Le Club des menteurs
Extrait

J’avais beau connaître plus en détail le passé de Papa que mon propre présent, celui de Mère restait aussi vierge que le désert de l’ouest du Texas d’où elle était originaire.

Elle était née dans le Dust Bowl, une immense étendue plane parsemée de moulins à vent et de quelques plantations de coton. En guise d’animal de compagnie, elle avait eu un iguane à la place d’un chaton. Elle affirmait n’avoir jamais vu la pluie tomber durant les dix premières années de son existence. Un ciel couleur de craie s’étendait à l’infini.

À Leechfield, elle ne trouva pratiquement rien d’autre à adorer que les fréquents orages qui y éclataient avec violence. La ville était située à une latitude semi-tropicale, à un jet de pierre du golfe du Mexique, dans un bassin marécageux dont le point culminant s’élevait à un mètre au-dessous du niveau de la mer.

Deux rivières s’y frayaient leur cours. Si on y creusait un trou, aussi petit soit-il, il se remplissait comme par enchantement d’une eau saumâtre. Quant aux larges remblais qui longeaient les maisons, en guise de trottoirs (ça, je l’apprendrais plus tard), ils ne suffisaient pas à endiguer le marais. Il était exclu d’avoir une cave dans cette partie de la région.

Tout le monde se précipitait donc sous les chambranles des portes et dans les salles de bains, dès qu’on annonçait une tornade à la radio, de crainte de se faire surprendre:; à l’exception de Mère, plutôt encline à garder les fenêtres grandes ouvertes.

Le crépitement de la pluie sur les larges feuilles du bananier et le massif de gardénias près de la véranda à l’arrière de la maison résonne encore à mes oreilles. Nous aimions le comparer au bruit d’une vache qui pisse sur une roche plate.
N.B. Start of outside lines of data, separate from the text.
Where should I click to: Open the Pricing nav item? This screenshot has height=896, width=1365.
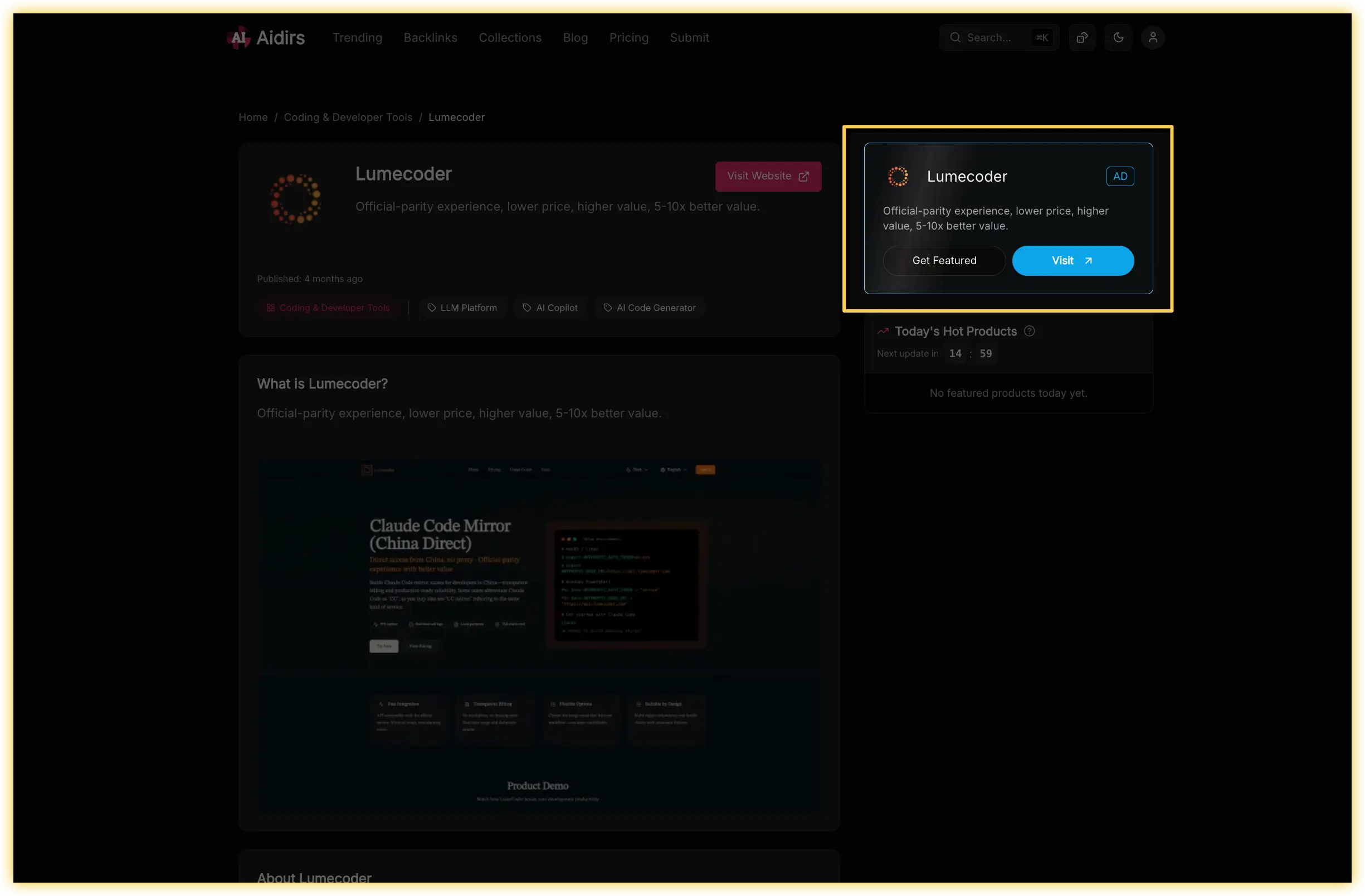[x=628, y=37]
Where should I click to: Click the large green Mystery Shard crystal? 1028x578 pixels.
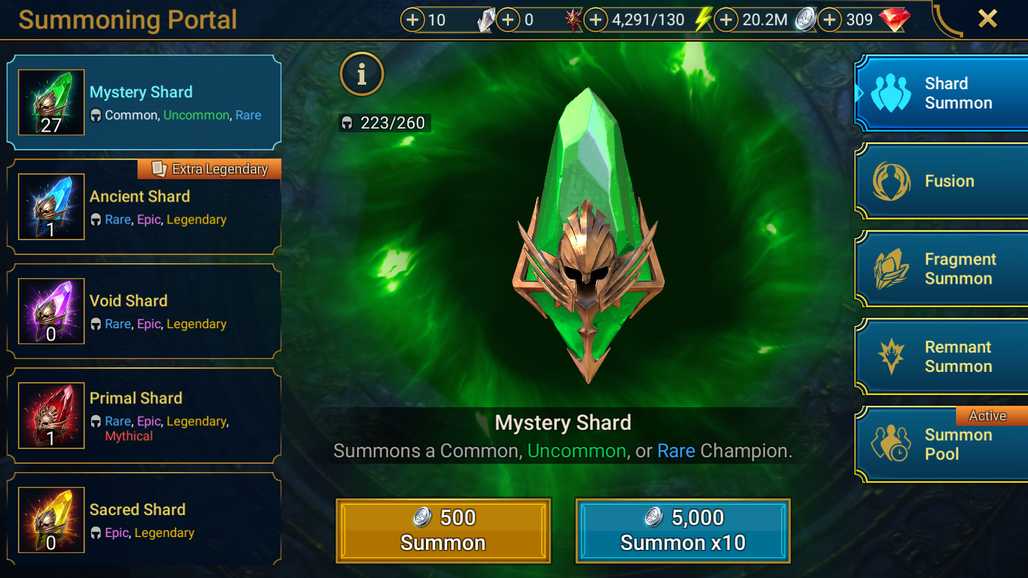(x=588, y=236)
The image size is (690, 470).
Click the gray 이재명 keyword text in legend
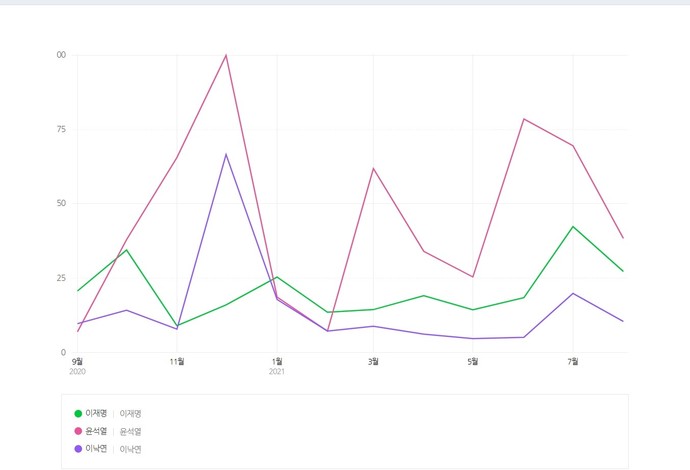131,413
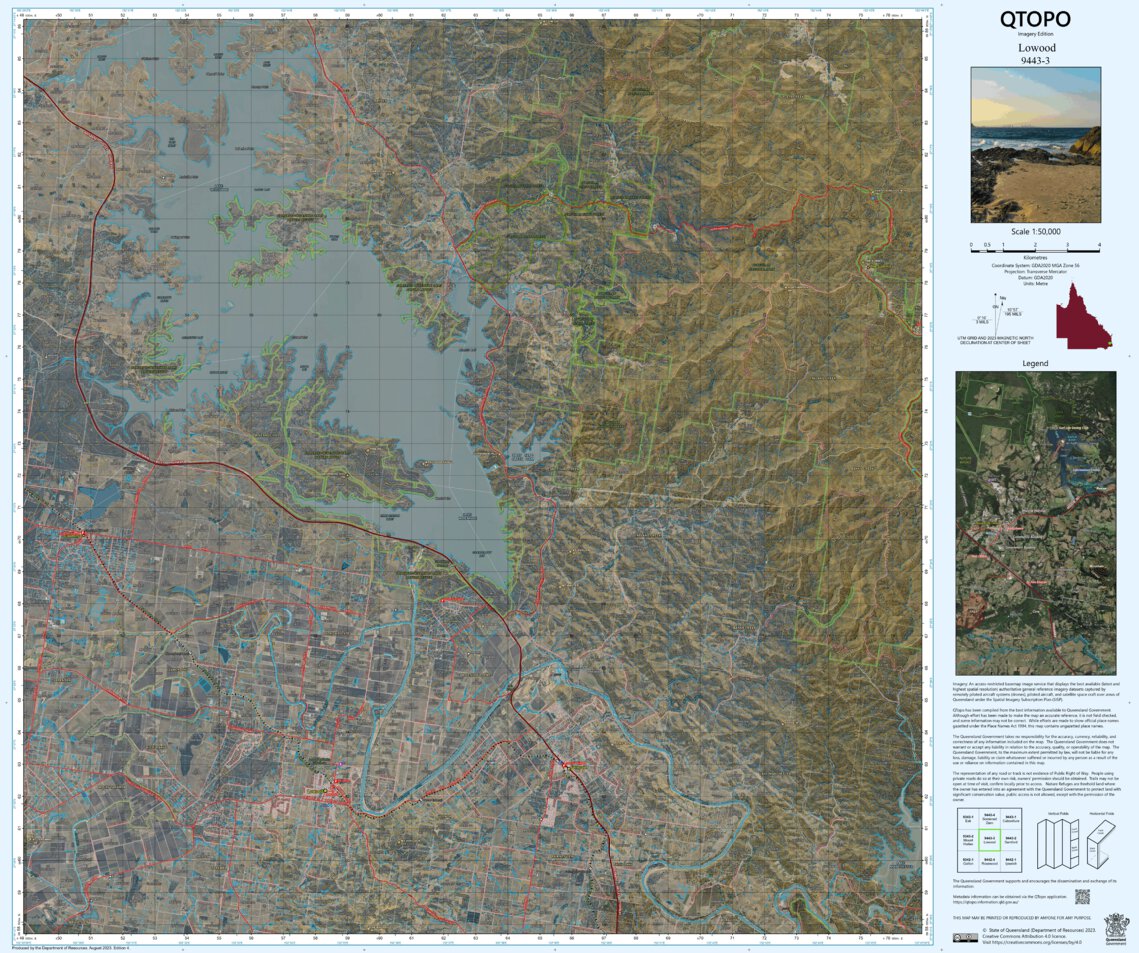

Une fois, on vit comme un entonnoir qui, tombant du ciel bas et ventru, se mit à balayer le terrain de football de l’autre côté de la rue. Il arracha l’un des poteaux jaunes en le tordant comme un trombone. À quarante mètres de là, nous regardions la scène par la moustiquaire.

Appuyant ma tête sur la hanche de Mère, contre sa jupe en jean, je me bouchais les oreilles mais le bruit des poteaux déracinés comme des boutons géants que l’on arracherait m’assourdissait quand même. Mère adorait plus que tout ces orages déchaînés.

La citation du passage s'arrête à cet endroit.